*Work request:* Please set down only the lines below starting with the line with "Start Neteller withdrawal" and going on through the line with "Click the word", verbatim and without pictures.

=== Begin Enclosure ===

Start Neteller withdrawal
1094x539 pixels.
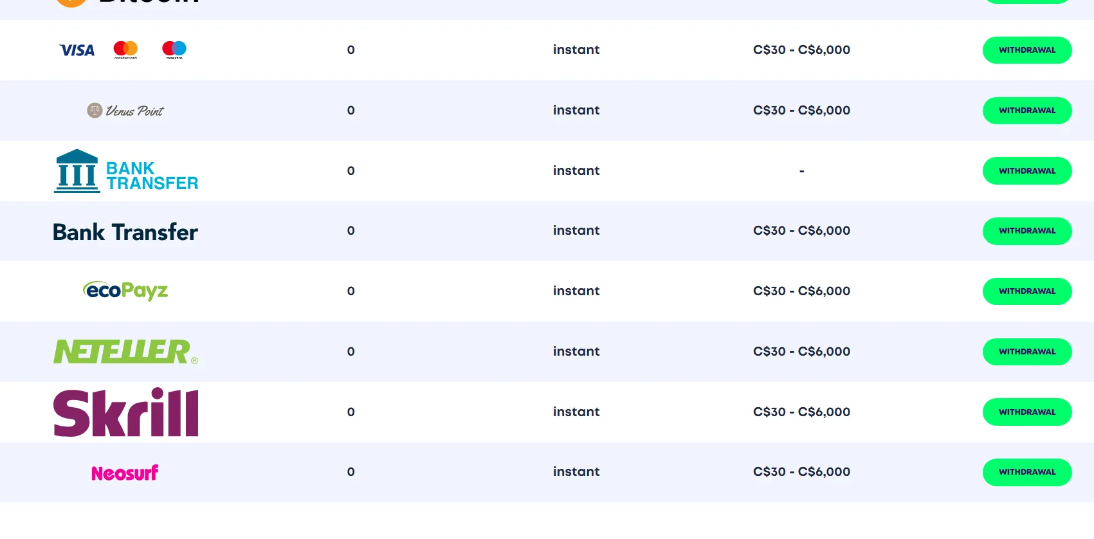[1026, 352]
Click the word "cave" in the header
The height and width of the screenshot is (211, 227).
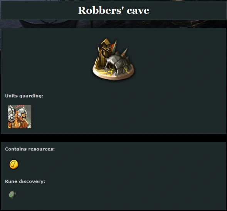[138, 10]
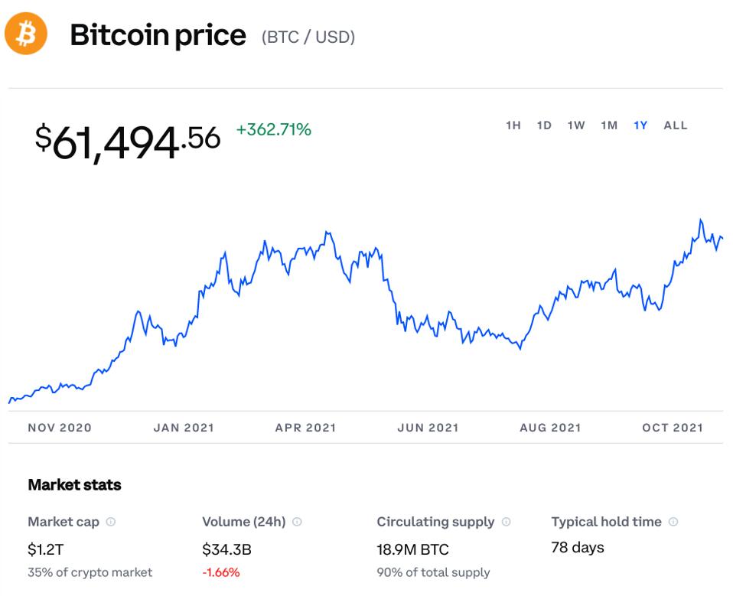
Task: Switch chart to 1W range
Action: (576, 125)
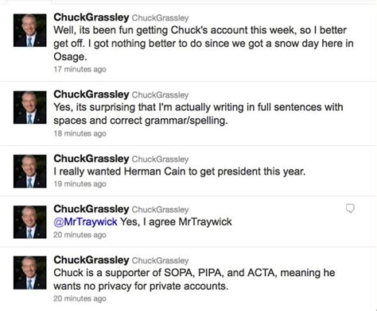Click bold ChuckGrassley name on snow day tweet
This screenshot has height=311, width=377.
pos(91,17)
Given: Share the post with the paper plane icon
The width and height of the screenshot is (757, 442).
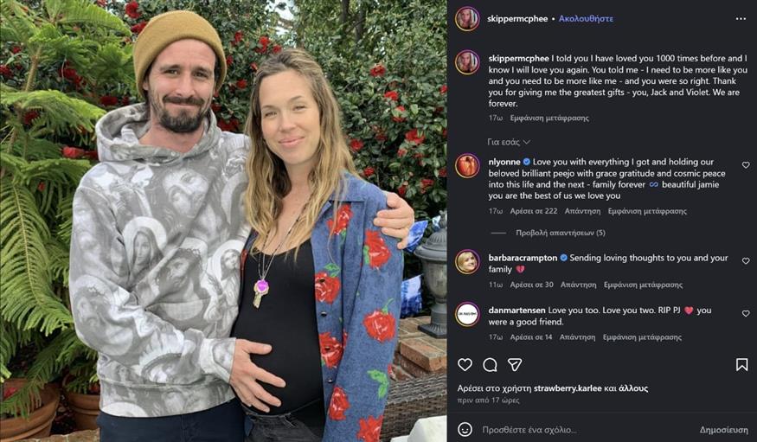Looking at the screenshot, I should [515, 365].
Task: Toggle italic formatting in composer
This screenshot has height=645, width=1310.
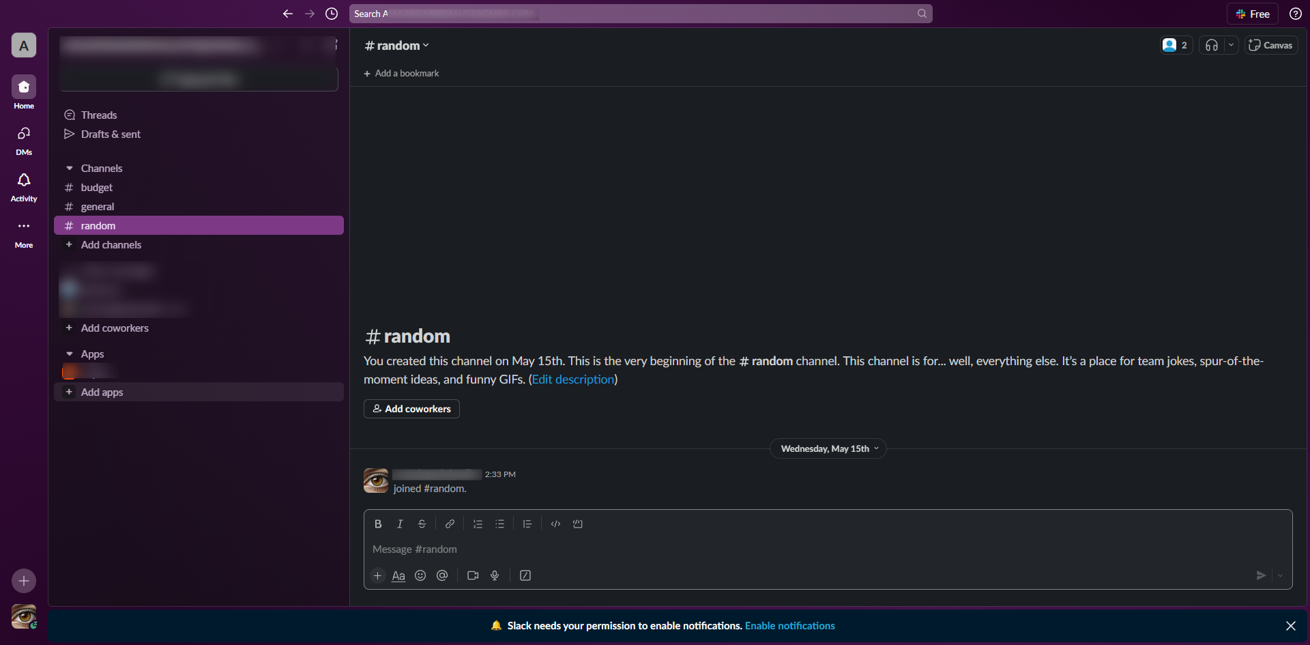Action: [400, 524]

=== End Enclosure ===
=== Begin Enclosure ===

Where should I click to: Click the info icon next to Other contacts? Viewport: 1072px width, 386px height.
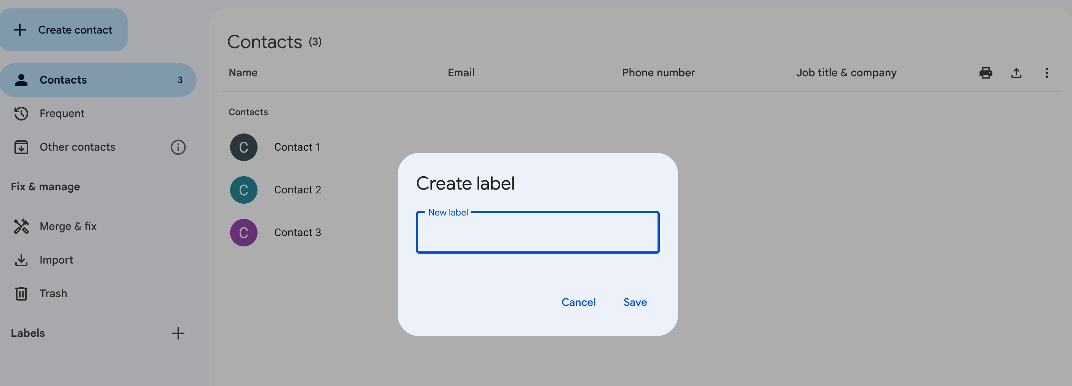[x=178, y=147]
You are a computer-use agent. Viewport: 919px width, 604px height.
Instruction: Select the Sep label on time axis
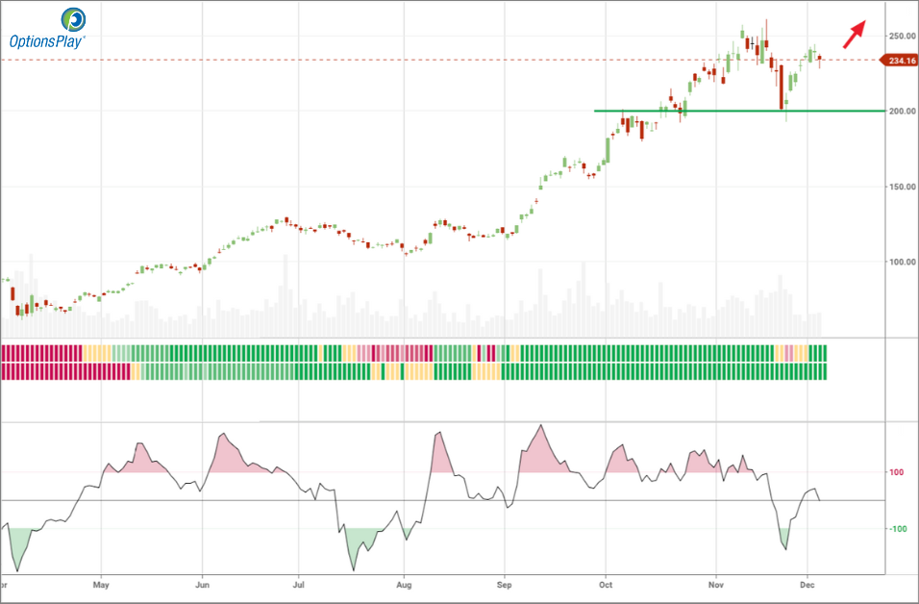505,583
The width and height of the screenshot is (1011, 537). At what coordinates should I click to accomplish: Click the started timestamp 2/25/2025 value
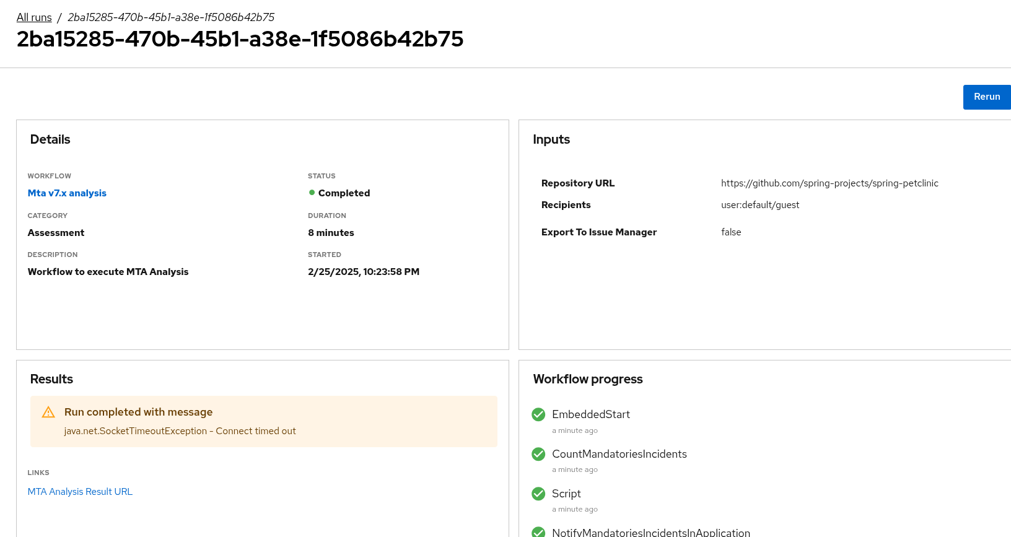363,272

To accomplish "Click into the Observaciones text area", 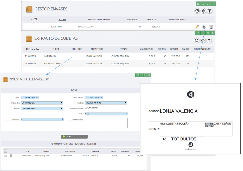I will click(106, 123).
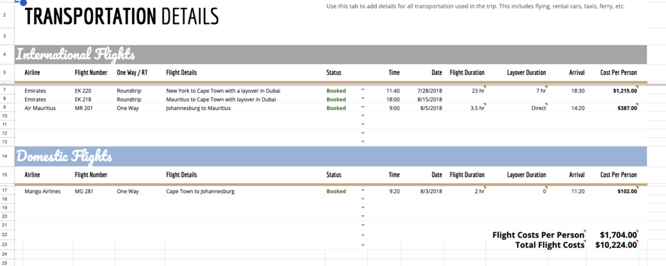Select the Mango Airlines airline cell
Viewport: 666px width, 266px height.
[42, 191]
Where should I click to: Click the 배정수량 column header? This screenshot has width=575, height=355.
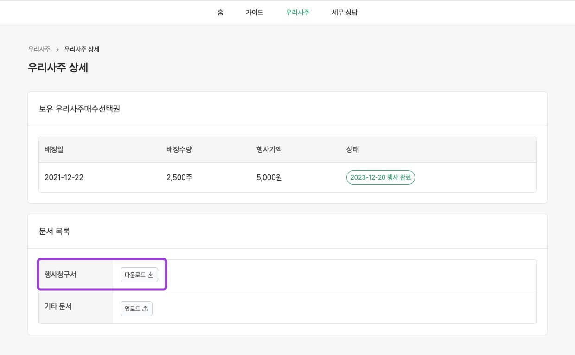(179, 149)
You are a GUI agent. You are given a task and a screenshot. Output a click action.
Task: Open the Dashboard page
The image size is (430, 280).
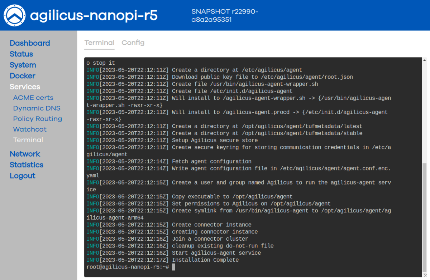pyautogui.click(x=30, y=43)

=== End Enclosure ===
=== Begin Enclosure ===

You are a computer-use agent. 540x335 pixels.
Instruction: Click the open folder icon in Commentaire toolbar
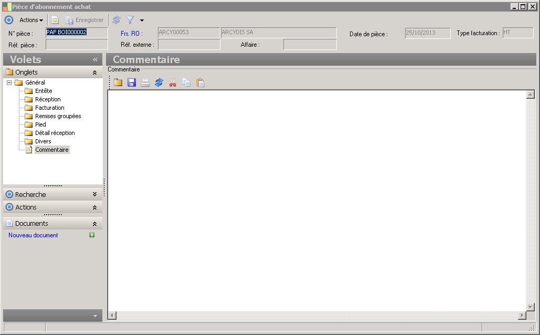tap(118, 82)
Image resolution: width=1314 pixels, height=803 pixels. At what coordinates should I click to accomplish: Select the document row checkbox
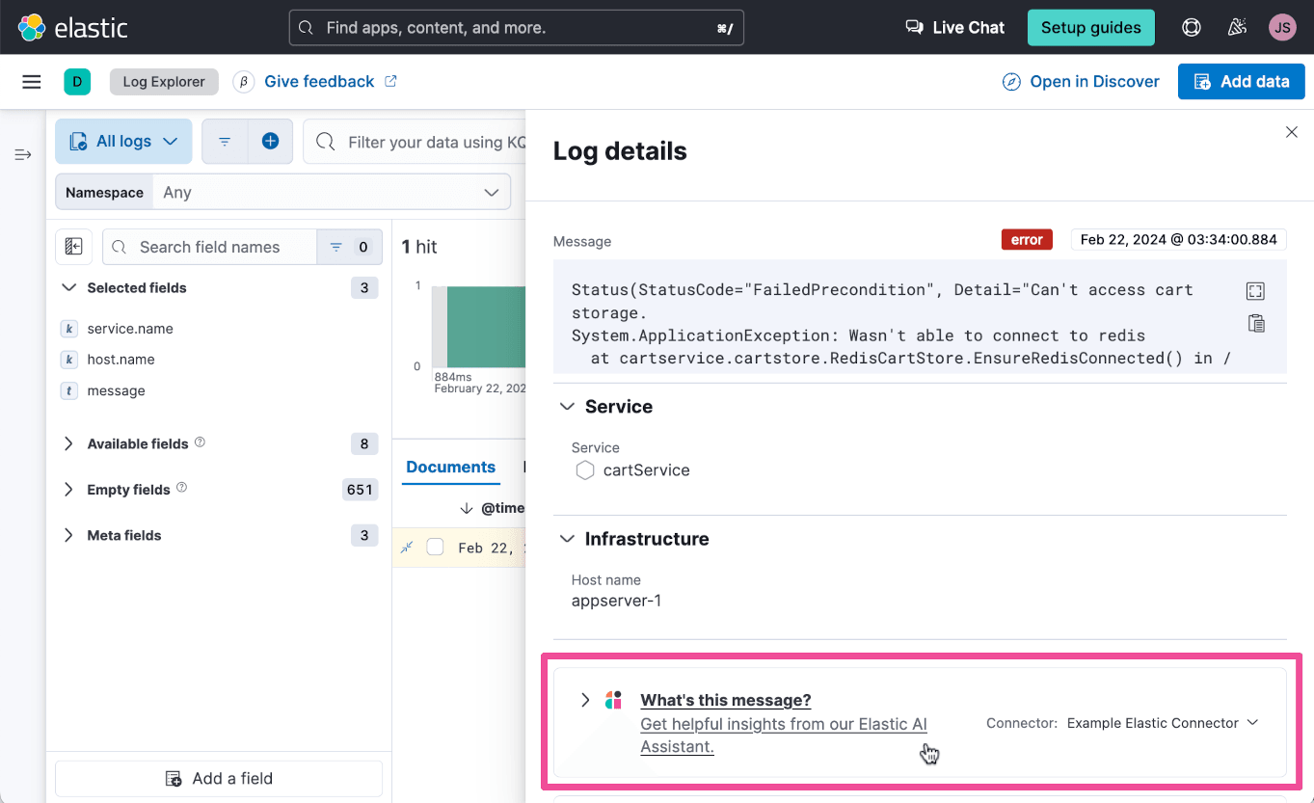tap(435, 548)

=== End Enclosure ===

*Solution:*
Start Neteller withdrawal
1094x539 pixels.
[1026, 352]
Click the word "cave" in the header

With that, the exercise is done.